** Excerpt to read **

────────────────

The Transfer Agent represents and warrants that, to the best of its
knowledge, the various procedures and systems which the Transfer Agent has
implemented or will implement with regard to safeguarding from loss or damage
attributable to fire, theft, or any other cause (including provision for 24
hours-a-day restricted access) of the Fund's records and other data and the
Transfer Agent's records, data, equipment, facilities, and other property used
in the performance of its obligations hereunder are adequate and that it will
make such changes therein from time to time as in its judgment are required for
the secure performance of its obligations hereunder. The parties shall review
such systems and procedures on a periodic basis.
19. Miscellaneous.
(a) Any notice or other instrument authorized or required by this Agreement
to be given in writing to the Fund or the Transfer Agent shall be sufficiently
given if addressed to that party and received by it at its office set forth
below or at such other place as it may from time to time designate in writing.
9
<PAGE>
To the Fund:
ND Insured Income Fund, Inc.
201 South Broadway
Minot, ND 58701
To the Transfer Agent:
First American Bank West
20 First Street SW
Minot, ND 58701
(b) This Agreement shall extend to and shall be binding upon the parties
hereto, and their respective successors and assigns; provided, however, that
this Agreement shall not be assignable by the Fund without the written consent
of the other party.
(c) This Agreement shall be construed in accordance with the laws of the
State of North Dakota.
(d) This Agreement may be executed in any number of counterparts, each of
which shall be deemed to be an original; but such counterparts shall, together,
constitute only one instrument.
(e) The captions of this Agreement are included for convenience of
reference only and in no way define or delimit any of the provisions hereof or
otherwise affect their construction or effect.
20. Liability of Directors, Officers, and Shareholders.
----------------------------------------
The execution and delivery of this Agreement have been authorized by
the Directors of the Fund and signed by an authorized Officer of the Fund,
acting as such, and neither such authorization by such Directors nor such
execution and delivery by such Officer shall be deemed to have been made by any
of them individually or to impose any liability on any of them personally, and
the obligations of this Agreement are not binding upon any of the Directors or
Shareholders of the Fund, but bind only the property of the Fund.
10
<PAGE>
IN WITNESS WHEREOF, the parties hereto have caused this Agreement to be
executed by their respective corporate officers thereunder duly authorized as of
the day and year first above written.
ND INSURED INCOME FUND, INC.
By /Robert E. Walstad/
Date 1-8-91
Agreed and Accepted by:
FIRST AMERICAN BANK WEST
By signature
Date 1-8-91
11
<PAGE>
SCHEDULE B
DUTIES OF THE TRANSFER AGENT
----------------------------
(See Exhibit 1 for Summary of Services)
1. Shareholder Information.
The Transfer Agent shall maintain a record of the number of Shares
held by each holder of record which shall include their addresses and taxpayer
identification numbers and which shall indicate whether such Shares are held in
certificated or uncertificated form.

────────────────

** Provided material **
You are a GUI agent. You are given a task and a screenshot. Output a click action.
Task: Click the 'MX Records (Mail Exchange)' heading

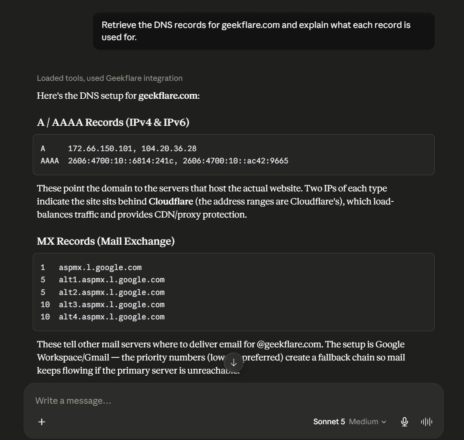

────────────────

** Directives **
**1.** In the agreement excerpt, under the laws of which state is the Agreement to be construed?
**2.** Decide whether each statement agrees with the agreement excerpt. Answer yes or no, and quote the deciding words.
(a) The Fund may assign the Agreement without the other party's written consent.
(b) The obligations of the Agreement bind only the property of the Fund.
(c) The captions of the Agreement define its provisions.
**3.** Return a verbatim copy of the agreement excerpt's passage that begins at the words "(c) This Agreement" and stops after the words "construction or effect.".

** Solutions below **
**1.** The State of North Dakota.

**2.**
(a) No: "this Agreement shall not be assignable by the Fund without the written consent of the other party."
(b) Yes: "but bind only the property of the Fund."
(c) No: "in no way define or delimit any of the provisions hereof"

**3.**
(c) This Agreement shall be construed in accordance with the laws of the
State of North Dakota.
(d) This Agreement may be executed in any number of counterparts, each of
which shall be deemed to be an original; but such counterparts shall, together,
constitute only one instrument.
(e) The captions of this Agreement are included for convenience of
reference only and in no way define or delimit any of the provisions hereof or
otherwise affect their construction or effect.